Непримкнувший - Шепилов Дмитрий. Страница 12

Я пересел за маленький столик. Человек со стальными глазами вышел из кабинета, и в него сразу же вошел привезший меня рябой. Он подошел к окну, повернулся ко мне спиной, отодвинул штору и стал с безразличным видом смотреть через стекло.

Я не знаю сколько времени прошло, время перестало существовать, Я не думал о поставленной передо мной дилемме. Этот вопрос был решен как-то сразу же, не мозгом, а всем моим существом, как только человек со стальными глазами поставил его. В голове вихрились какие-то случайные и неожиданные мысли, картины, воспоминания.

Послышались шаги. В комнату вошел еще один человек и резко остановился против меня. За ним — и тот, допрашивавший меня. Стоявший у окна рябой тотчас удалился.

Выборка данных
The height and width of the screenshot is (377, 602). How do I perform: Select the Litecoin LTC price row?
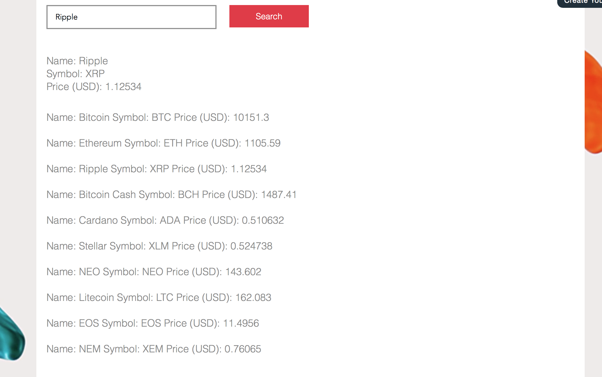coord(159,298)
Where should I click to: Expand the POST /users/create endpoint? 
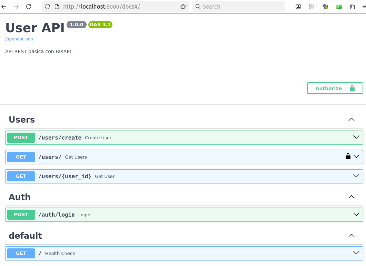(356, 137)
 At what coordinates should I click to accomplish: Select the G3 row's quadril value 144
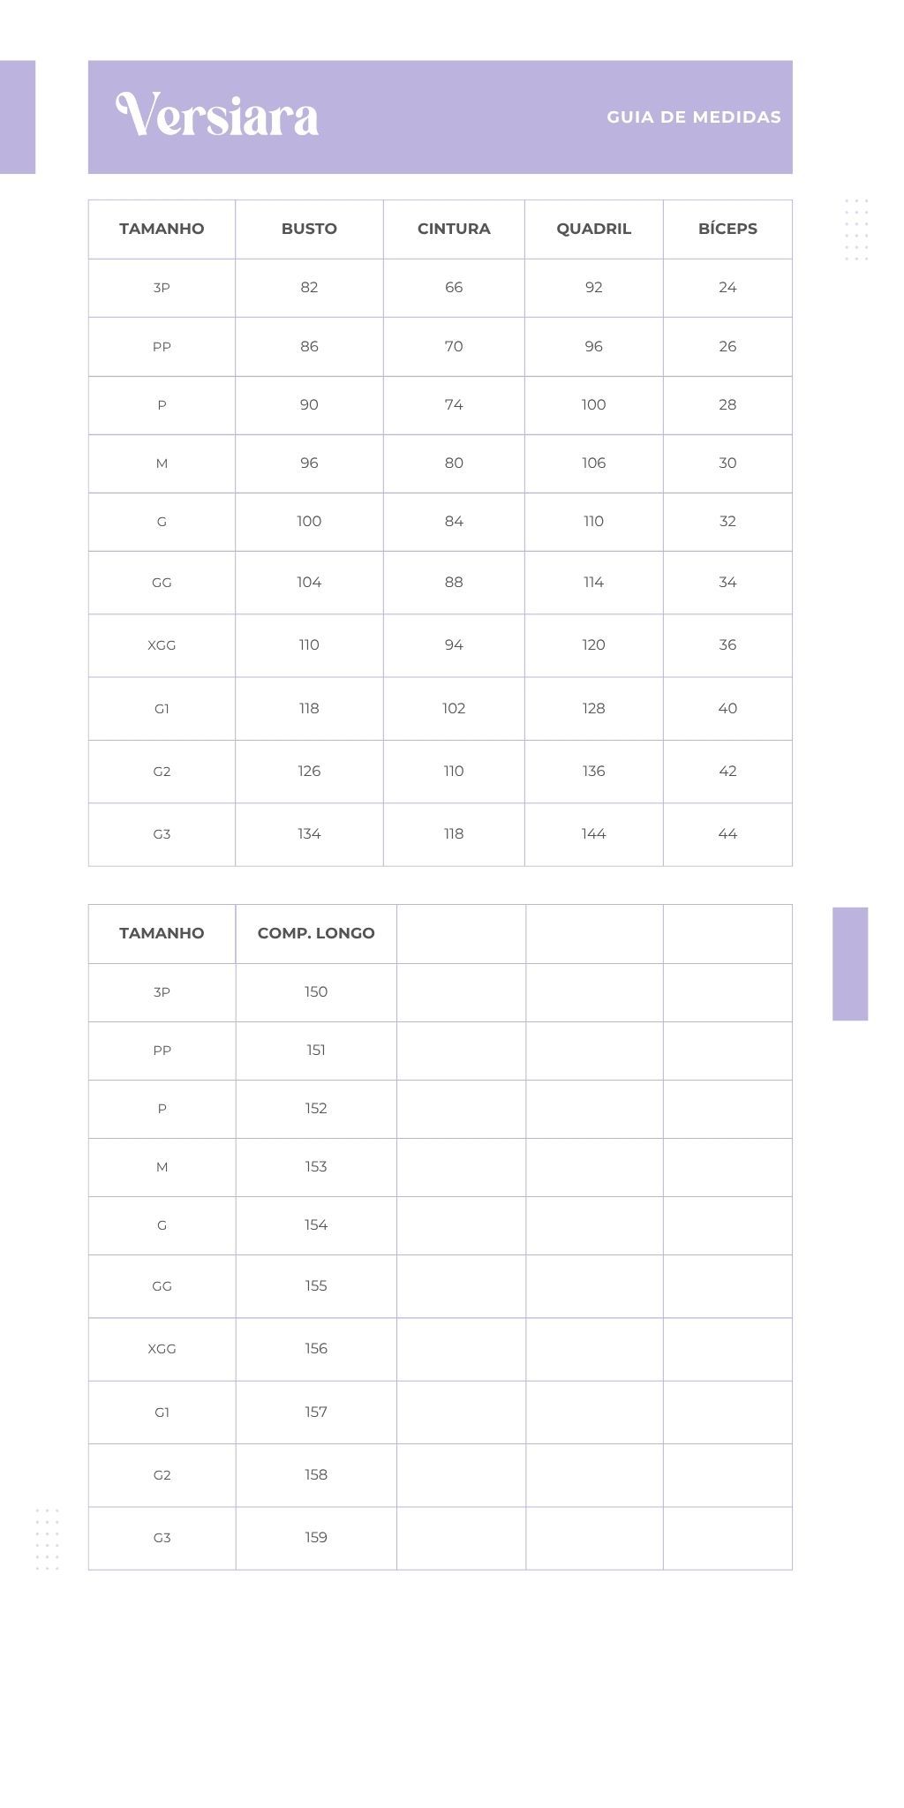pyautogui.click(x=593, y=833)
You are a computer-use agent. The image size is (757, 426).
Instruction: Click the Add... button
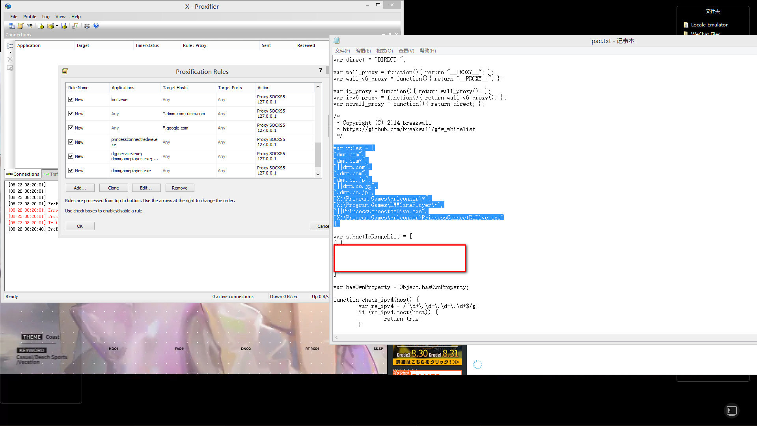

Задание
Подхватите повествование отрывка о допросе и продолжите его сразу после последнего предложения.

Результат
Передо мной стоял небольшой человек с бледным лицом и взлохмаченными черными волосами. Одет он был в суконные брюки и гимнастерку цвета хаки, на ногах — сапоги. Гимнастерку опоясывал широкий армейский ремень. Возможно, что он подражал своему начальнику: так одевался Ежов. На одно плечо у него была накинута длинная армейская шинель, так что одна пола волочилась по паркету. Лицо у него всё время конвульсивно подергивалось, как будто он хитро и зло подмигивал. Маленькие черные глазки-бусинки тревожно бегали. Время от времени он подергивал и плечами, словно через него периодически пропускали ток высокого напряжения. Он чем-то очень напоминал бывшего помощника Сталина, а потом редактора «Правды» Л. Мехлиса.

— Ну, как решили, Шепилов?

Я сказал, что уже дал ответ.

— Так, так, понятно, — сказал он визгливым, срывающимся голосом. — Так и следовало ожидать. А что ты от него хотел, — обернулся он к человеку со стальными глазами. — Ведь это же враг, матерый враг, разве он будет работать с чекистами.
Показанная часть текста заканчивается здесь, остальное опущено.